**Task statement**
Print the material below word for word, beginning with the line containing "Open 해외부동산 고유번호 조회 link" and continuing through the line containing "tap(171, 159)".
# start of Records
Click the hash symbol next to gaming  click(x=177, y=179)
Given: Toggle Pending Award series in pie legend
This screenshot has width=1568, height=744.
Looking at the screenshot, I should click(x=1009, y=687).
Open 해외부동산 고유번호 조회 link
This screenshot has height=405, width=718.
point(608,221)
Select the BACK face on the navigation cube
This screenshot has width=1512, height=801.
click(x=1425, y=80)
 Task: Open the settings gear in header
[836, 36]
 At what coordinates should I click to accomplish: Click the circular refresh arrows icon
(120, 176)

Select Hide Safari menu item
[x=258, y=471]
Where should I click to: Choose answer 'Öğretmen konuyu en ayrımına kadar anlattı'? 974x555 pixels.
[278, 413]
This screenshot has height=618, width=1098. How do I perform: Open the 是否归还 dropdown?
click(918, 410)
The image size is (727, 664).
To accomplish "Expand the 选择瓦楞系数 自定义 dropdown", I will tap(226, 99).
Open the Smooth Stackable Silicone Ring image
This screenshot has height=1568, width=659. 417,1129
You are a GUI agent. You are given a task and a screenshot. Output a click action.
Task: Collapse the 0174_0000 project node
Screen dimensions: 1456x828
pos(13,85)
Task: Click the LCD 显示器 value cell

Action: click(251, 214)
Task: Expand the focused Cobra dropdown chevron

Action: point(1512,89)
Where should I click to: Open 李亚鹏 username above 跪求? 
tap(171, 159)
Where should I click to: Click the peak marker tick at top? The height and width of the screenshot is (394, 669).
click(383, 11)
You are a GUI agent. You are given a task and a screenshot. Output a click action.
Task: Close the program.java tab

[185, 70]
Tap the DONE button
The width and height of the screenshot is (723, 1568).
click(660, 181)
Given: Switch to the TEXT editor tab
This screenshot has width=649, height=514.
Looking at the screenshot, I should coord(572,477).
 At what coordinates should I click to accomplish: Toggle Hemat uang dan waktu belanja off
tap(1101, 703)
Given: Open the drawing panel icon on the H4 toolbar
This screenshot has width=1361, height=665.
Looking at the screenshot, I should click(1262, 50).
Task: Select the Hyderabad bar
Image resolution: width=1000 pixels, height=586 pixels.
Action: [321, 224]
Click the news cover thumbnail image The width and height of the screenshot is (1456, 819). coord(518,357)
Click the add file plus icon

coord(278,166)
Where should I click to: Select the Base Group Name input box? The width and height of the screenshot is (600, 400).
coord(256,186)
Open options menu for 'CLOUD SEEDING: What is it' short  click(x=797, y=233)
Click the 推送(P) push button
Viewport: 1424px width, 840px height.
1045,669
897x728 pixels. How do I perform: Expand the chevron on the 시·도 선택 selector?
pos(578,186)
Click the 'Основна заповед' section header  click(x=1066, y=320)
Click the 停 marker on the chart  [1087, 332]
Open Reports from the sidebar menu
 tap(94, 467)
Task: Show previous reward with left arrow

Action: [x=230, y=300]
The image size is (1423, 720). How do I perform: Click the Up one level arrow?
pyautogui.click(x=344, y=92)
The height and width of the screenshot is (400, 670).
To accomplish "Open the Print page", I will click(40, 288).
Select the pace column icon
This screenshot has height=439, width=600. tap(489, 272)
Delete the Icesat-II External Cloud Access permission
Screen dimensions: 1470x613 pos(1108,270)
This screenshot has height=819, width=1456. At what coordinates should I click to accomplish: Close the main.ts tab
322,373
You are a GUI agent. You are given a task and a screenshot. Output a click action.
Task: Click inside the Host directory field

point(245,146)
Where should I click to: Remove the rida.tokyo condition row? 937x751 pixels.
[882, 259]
# end of Records
**Full output**
Open 해외부동산 고유번호 조회 link
This screenshot has height=405, width=718.
point(608,221)
Select the BACK face on the navigation cube
This screenshot has width=1512, height=801.
click(x=1425, y=80)
 Task: Open the settings gear in header
[836, 36]
 At what coordinates should I click to accomplish: Click the circular refresh arrows icon
(120, 176)

Select Hide Safari menu item
[x=258, y=471]
Where should I click to: Choose answer 'Öğretmen konuyu en ayrımına kadar anlattı'? 974x555 pixels.
[278, 413]
This screenshot has height=618, width=1098. How do I perform: Open the 是否归还 dropdown?
click(918, 410)
The image size is (727, 664).
To accomplish "Expand the 选择瓦楞系数 自定义 dropdown", I will tap(226, 99).
Open the Smooth Stackable Silicone Ring image
This screenshot has height=1568, width=659. 417,1129
You are a GUI agent. You are given a task and a screenshot. Output a click action.
Task: Collapse the 0174_0000 project node
Screen dimensions: 1456x828
pos(13,85)
Task: Click the LCD 显示器 value cell

Action: click(251, 214)
Task: Expand the focused Cobra dropdown chevron

Action: point(1512,89)
Where should I click to: Open 李亚鹏 username above 跪求? 
tap(171, 159)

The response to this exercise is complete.